● **Exercises to complete**
**a)** List every career honor or distinction credited to Larkin in the sentence about his resume in the Larkin Hall of Fame article.
**b)** From the Larkin Hall of Fame article, reproduce the passage that starts at "All signs point" and runs up to and including "379 stolen bases.".

● **Source document**

══════════

The only other player to eclipse the 50 percent mark this year was former pitcher Jack Morris, who received 311 votes (53.5 percent).

The results weren't so rosy for former Reds star outfielder Dave Parker, who garnered only 89 votes (15.3 percent) in his 15th and final year of eligibility on the writers' ballot. Parker's only chance to gain entry is now through the Veterans' Committee vote, which has become a much more difficult path in recent years.

All signs point to 2012 as the year that should see Larkin enshrined. There will be nine holdovers from this year's ballot, including Morris and Jeff Bagwell, but the first-time eligible players on next year's ballot are likely to get little or no voting support.

Larkin distinguished himself during an era that was shared with current Hall of Fame shortstops like Ozzie Smith and Cal Ripken Jr. A native of Cincinnati, he spent his entire career with the Reds from 1986-2004 and had a lifetime average of .295 with 198 home runs, 960 RBIs, 2,340 hits, a .371 on-base percentage and 379 stolen bases.

Like he did last year after not being elected, Larkin recalled the advice of Hall of Famer Jim Rice, who was elected in 2009 during his 15th and final try.

"You did what you did. You played as well as you could. You know what, hopefully it's good enough," Larkin said Rice told him. "I'm just happy to be in consideration. Hopefully it will happen soon, though."

Also on the resume for Larkin is his being a 12-time All-Star, a three-time Gold Glove winner, a nine-time Silver Slugger winner, a member of the 1990 World Series championship team and the 1995 National League Most Valuable Player.

In 1996, Larkin became the first shortstop in Major League history to have a 30-30 season, hitting 33 homers while swiping 36 bases.

During his 1995 MVP season, Larkin batted .319 with 15 home runs, 66 RBIs and 51 stolen bases. While his offensive numbers weren't the best in the league that season, his all-around play and intangibles were considered pivotal as the Reds claimed the NL Central title.

It's the intangible portion of Larkin's career that means the most for the 46-year-old.

"I think those are the things I'm really, really happy people are talking about," Larkin told MLB Network, his current employer. "I talk to players all the time about baseball. I tell them it's not about hitting home runs. I spent my entire career getting the guy over, being a support guy. Just to be out there and have the numbers I do, obviously, but to be recognized amongst the best with that being my approach, that's what I'm very proud of."

══════════

● **Dataset excerpts**
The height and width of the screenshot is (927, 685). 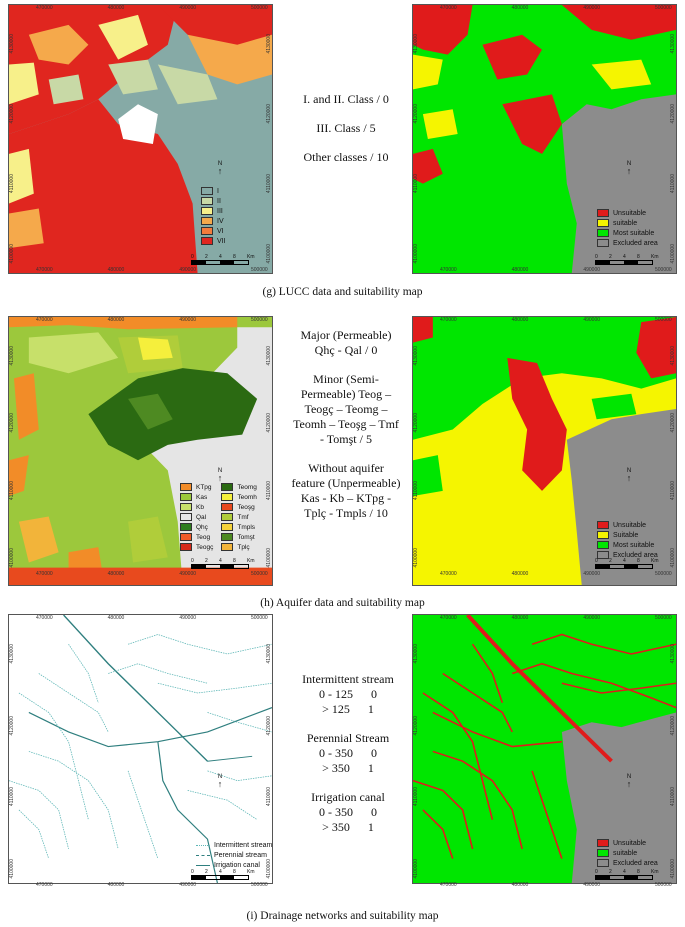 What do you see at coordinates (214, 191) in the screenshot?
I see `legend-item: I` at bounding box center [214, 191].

══════════

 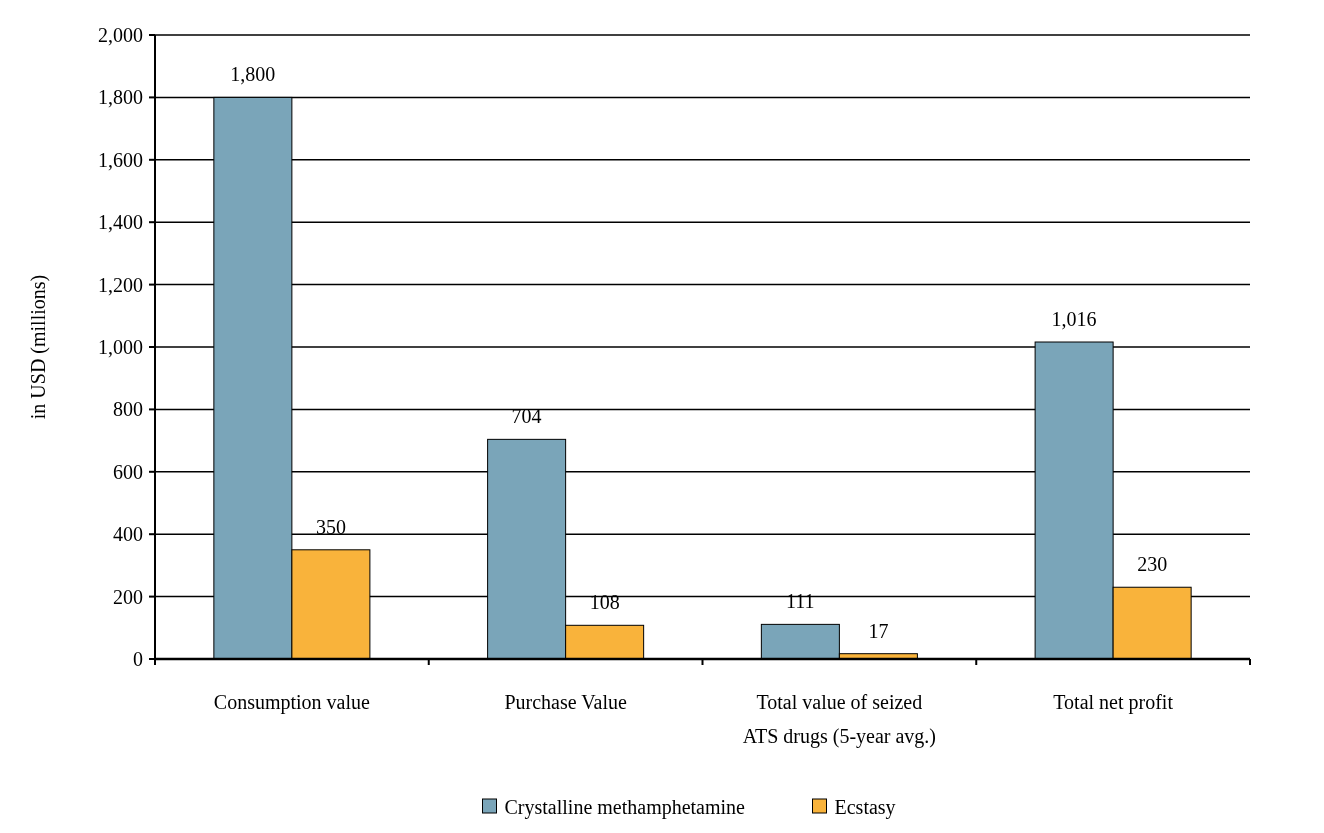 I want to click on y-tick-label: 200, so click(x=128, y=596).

══════════

● **Numbered responses**
**a)**
- 12-time All-Star
- three-time Gold Glove winner
- nine-time Silver Slugger winner
- member of the 1990 World Series championship team
- 1995 National League Most Valuable Player

**b)**
All signs point to 2012 as the year that should see Larkin enshrined. There will be nine holdovers from this year's ballot, including Morris and Jeff Bagwell, but the first-time eligible players on next year's ballot are likely to get little or no voting support.

Larkin distinguished himself during an era that was shared with current Hall of Fame shortstops like Ozzie Smith and Cal Ripken Jr. A native of Cincinnati, he spent his entire career with the Reds from 1986-2004 and had a lifetime average of .295 with 198 home runs, 960 RBIs, 2,340 hits, a .371 on-base percentage and 379 stolen bases.